Reproduce the material below word for word, keeping every line unchanged.

◆ ◆ ◆ ◆

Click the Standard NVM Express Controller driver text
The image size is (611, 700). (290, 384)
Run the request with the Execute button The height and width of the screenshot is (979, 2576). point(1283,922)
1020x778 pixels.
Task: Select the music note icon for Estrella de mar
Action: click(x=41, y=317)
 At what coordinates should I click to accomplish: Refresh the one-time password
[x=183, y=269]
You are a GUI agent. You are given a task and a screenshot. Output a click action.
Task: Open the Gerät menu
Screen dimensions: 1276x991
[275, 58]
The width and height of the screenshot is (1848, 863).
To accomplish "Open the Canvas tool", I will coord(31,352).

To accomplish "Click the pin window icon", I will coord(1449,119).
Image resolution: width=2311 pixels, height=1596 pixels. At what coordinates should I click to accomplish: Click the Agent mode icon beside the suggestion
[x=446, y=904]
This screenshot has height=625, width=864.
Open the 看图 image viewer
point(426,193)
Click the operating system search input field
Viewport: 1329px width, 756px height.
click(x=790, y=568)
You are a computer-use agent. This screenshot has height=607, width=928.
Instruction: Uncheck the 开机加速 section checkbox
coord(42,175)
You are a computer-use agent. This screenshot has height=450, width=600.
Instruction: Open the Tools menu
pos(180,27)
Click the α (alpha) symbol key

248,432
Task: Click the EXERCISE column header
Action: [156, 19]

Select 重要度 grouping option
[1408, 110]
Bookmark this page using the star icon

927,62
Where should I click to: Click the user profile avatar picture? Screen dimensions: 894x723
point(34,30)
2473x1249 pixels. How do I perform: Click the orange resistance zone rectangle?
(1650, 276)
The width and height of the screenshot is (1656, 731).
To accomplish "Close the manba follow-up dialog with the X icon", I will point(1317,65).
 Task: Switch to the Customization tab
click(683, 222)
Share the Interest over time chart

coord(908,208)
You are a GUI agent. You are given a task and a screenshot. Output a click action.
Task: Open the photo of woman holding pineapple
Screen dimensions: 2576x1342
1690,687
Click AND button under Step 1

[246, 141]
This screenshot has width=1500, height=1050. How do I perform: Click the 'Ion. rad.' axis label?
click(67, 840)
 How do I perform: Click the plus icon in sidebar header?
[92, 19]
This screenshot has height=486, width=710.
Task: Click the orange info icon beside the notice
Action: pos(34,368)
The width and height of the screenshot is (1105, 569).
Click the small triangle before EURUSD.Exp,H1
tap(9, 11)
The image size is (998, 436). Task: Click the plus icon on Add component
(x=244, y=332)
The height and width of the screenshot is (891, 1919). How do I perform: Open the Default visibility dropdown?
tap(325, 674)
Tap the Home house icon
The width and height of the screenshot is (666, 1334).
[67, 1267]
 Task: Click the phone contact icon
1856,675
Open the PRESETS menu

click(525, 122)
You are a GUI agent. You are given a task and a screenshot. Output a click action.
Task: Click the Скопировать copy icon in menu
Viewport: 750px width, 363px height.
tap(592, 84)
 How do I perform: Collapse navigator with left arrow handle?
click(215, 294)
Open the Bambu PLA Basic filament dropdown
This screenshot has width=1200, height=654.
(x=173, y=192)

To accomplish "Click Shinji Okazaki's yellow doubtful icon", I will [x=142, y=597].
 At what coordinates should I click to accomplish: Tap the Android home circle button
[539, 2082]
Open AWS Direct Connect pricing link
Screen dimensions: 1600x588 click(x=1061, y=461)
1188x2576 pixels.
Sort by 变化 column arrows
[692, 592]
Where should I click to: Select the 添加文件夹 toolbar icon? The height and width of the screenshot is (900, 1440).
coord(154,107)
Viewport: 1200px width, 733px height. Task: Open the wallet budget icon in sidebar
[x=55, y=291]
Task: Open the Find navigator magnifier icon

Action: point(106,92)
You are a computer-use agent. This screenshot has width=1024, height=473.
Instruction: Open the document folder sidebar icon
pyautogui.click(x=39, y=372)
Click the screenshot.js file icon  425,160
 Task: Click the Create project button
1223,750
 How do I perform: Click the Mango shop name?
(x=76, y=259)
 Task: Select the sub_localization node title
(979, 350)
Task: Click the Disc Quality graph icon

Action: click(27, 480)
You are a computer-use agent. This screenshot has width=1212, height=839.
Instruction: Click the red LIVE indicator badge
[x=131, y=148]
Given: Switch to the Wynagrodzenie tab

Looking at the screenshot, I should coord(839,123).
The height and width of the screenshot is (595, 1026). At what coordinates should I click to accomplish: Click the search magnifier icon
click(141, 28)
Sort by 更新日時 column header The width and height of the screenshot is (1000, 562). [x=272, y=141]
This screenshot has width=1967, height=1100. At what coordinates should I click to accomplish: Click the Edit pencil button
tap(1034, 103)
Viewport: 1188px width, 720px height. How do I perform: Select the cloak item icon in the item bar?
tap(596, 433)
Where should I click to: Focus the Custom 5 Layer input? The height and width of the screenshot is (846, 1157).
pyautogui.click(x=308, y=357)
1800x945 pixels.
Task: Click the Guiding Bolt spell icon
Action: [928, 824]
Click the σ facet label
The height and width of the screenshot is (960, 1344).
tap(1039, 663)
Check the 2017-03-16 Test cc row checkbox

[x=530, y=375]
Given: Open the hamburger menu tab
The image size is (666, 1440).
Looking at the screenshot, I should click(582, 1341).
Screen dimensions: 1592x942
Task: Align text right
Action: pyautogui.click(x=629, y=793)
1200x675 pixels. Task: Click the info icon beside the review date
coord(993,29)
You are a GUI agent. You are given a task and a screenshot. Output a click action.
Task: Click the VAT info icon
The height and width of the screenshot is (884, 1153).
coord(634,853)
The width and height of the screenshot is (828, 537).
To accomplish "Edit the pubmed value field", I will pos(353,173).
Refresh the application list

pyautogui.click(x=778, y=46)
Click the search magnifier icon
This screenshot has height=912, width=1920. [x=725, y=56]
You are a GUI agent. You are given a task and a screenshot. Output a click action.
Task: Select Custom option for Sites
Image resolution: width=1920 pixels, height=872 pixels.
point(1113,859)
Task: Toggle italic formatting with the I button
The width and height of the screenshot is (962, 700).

◆ ◆ ◆ ◆

- **Solved problem**:
Click the Standard NVM Express Controller driver text
The image size is (611, 700). (290, 384)
Run the request with the Execute button The height and width of the screenshot is (979, 2576). point(1283,922)
1020x778 pixels.
Task: Select the music note icon for Estrella de mar
Action: click(x=41, y=317)
 At what coordinates should I click to accomplish: Refresh the one-time password
[x=183, y=269]
You are a GUI agent. You are given a task and a screenshot. Output a click action.
Task: Open the Gerät menu
Screen dimensions: 1276x991
[275, 58]
The width and height of the screenshot is (1848, 863).
To accomplish "Open the Canvas tool", I will coord(31,352).

To accomplish "Click the pin window icon", I will coord(1449,119).
Image resolution: width=2311 pixels, height=1596 pixels. At what coordinates should I click to accomplish: Click the Agent mode icon beside the suggestion
[x=446, y=904]
This screenshot has height=625, width=864.
Open the 看图 image viewer
point(426,193)
Click the operating system search input field
Viewport: 1329px width, 756px height.
click(x=790, y=568)
You are a computer-use agent. This screenshot has height=607, width=928.
Instruction: Uncheck the 开机加速 section checkbox
coord(42,175)
You are a computer-use agent. This screenshot has height=450, width=600.
Instruction: Open the Tools menu
pos(180,27)
Click the α (alpha) symbol key

248,432
Task: Click the EXERCISE column header
Action: [156, 19]

Select 重要度 grouping option
[1408, 110]
Bookmark this page using the star icon

927,62
Where should I click to: Click the user profile avatar picture? Screen dimensions: 894x723
point(34,30)
2473x1249 pixels. How do I perform: Click the orange resistance zone rectangle?
(1650, 276)
The width and height of the screenshot is (1656, 731).
To accomplish "Close the manba follow-up dialog with the X icon", I will point(1317,65).
 Task: Switch to the Customization tab
click(683, 222)
Share the Interest over time chart

coord(908,208)
You are a GUI agent. You are given a task and a screenshot. Output a click action.
Task: Open the photo of woman holding pineapple
Screen dimensions: 2576x1342
1690,687
Click AND button under Step 1

[246, 141]
This screenshot has width=1500, height=1050. How do I perform: Click the 'Ion. rad.' axis label?
click(67, 840)
 How do I perform: Click the plus icon in sidebar header?
[92, 19]
This screenshot has height=486, width=710.
Task: Click the orange info icon beside the notice
Action: pos(34,368)
The width and height of the screenshot is (1105, 569).
Click the small triangle before EURUSD.Exp,H1
tap(9, 11)
The image size is (998, 436). Task: Click the plus icon on Add component
(x=244, y=332)
The height and width of the screenshot is (891, 1919). How do I perform: Open the Default visibility dropdown?
tap(325, 674)
Tap the Home house icon
The width and height of the screenshot is (666, 1334).
[67, 1267]
 Task: Click the phone contact icon
1856,675
Open the PRESETS menu

click(525, 122)
You are a GUI agent. You are given a task and a screenshot. Output a click action.
Task: Click the Скопировать copy icon in menu
Viewport: 750px width, 363px height.
tap(592, 84)
 How do I perform: Collapse navigator with left arrow handle?
click(215, 294)
Open the Bambu PLA Basic filament dropdown
This screenshot has width=1200, height=654.
(x=173, y=192)

To accomplish "Click Shinji Okazaki's yellow doubtful icon", I will [x=142, y=597].
 At what coordinates should I click to accomplish: Tap the Android home circle button
[539, 2082]
Open AWS Direct Connect pricing link
Screen dimensions: 1600x588 click(x=1061, y=461)
1188x2576 pixels.
Sort by 变化 column arrows
[692, 592]
Where should I click to: Select the 添加文件夹 toolbar icon? The height and width of the screenshot is (900, 1440).
coord(154,107)
Viewport: 1200px width, 733px height. Task: Open the wallet budget icon in sidebar
[x=55, y=291]
Task: Open the Find navigator magnifier icon

Action: point(106,92)
You are a computer-use agent. This screenshot has width=1024, height=473.
Instruction: Open the document folder sidebar icon
pyautogui.click(x=39, y=372)
Click the screenshot.js file icon  425,160
 Task: Click the Create project button
1223,750
 How do I perform: Click the Mango shop name?
(x=76, y=259)
 Task: Select the sub_localization node title
(979, 350)
Task: Click the Disc Quality graph icon

Action: click(27, 480)
You are a computer-use agent. This screenshot has width=1212, height=839.
Instruction: Click the red LIVE indicator badge
[x=131, y=148]
Given: Switch to the Wynagrodzenie tab

Looking at the screenshot, I should coord(839,123).
The height and width of the screenshot is (595, 1026). At what coordinates should I click to accomplish: Click the search magnifier icon
click(141, 28)
Sort by 更新日時 column header The width and height of the screenshot is (1000, 562). [x=272, y=141]
This screenshot has width=1967, height=1100. At what coordinates should I click to accomplish: Click the Edit pencil button
tap(1034, 103)
Viewport: 1188px width, 720px height. How do I perform: Select the cloak item icon in the item bar?
tap(596, 433)
Where should I click to: Focus the Custom 5 Layer input? The height and width of the screenshot is (846, 1157).
pyautogui.click(x=308, y=357)
1800x945 pixels.
Task: Click the Guiding Bolt spell icon
Action: [928, 824]
Click the σ facet label
The height and width of the screenshot is (960, 1344).
tap(1039, 663)
Check the 2017-03-16 Test cc row checkbox

[x=530, y=375]
Given: Open the hamburger menu tab
The image size is (666, 1440).
Looking at the screenshot, I should click(582, 1341).
Screen dimensions: 1592x942
Task: Align text right
Action: pyautogui.click(x=629, y=793)
1200x675 pixels. Task: Click the info icon beside the review date
coord(993,29)
You are a GUI agent. You are given a task and a screenshot. Output a click action.
Task: Click the VAT info icon
The height and width of the screenshot is (884, 1153).
coord(634,853)
The width and height of the screenshot is (828, 537).
To accomplish "Edit the pubmed value field", I will pos(353,173).
Refresh the application list

pyautogui.click(x=778, y=46)
Click the search magnifier icon
This screenshot has height=912, width=1920. [x=725, y=56]
You are a GUI agent. You are given a task and a screenshot. Output a click action.
Task: Select Custom option for Sites
Image resolution: width=1920 pixels, height=872 pixels.
point(1113,859)
Task: Toggle italic formatting with the I button
The width and height of the screenshot is (962, 700).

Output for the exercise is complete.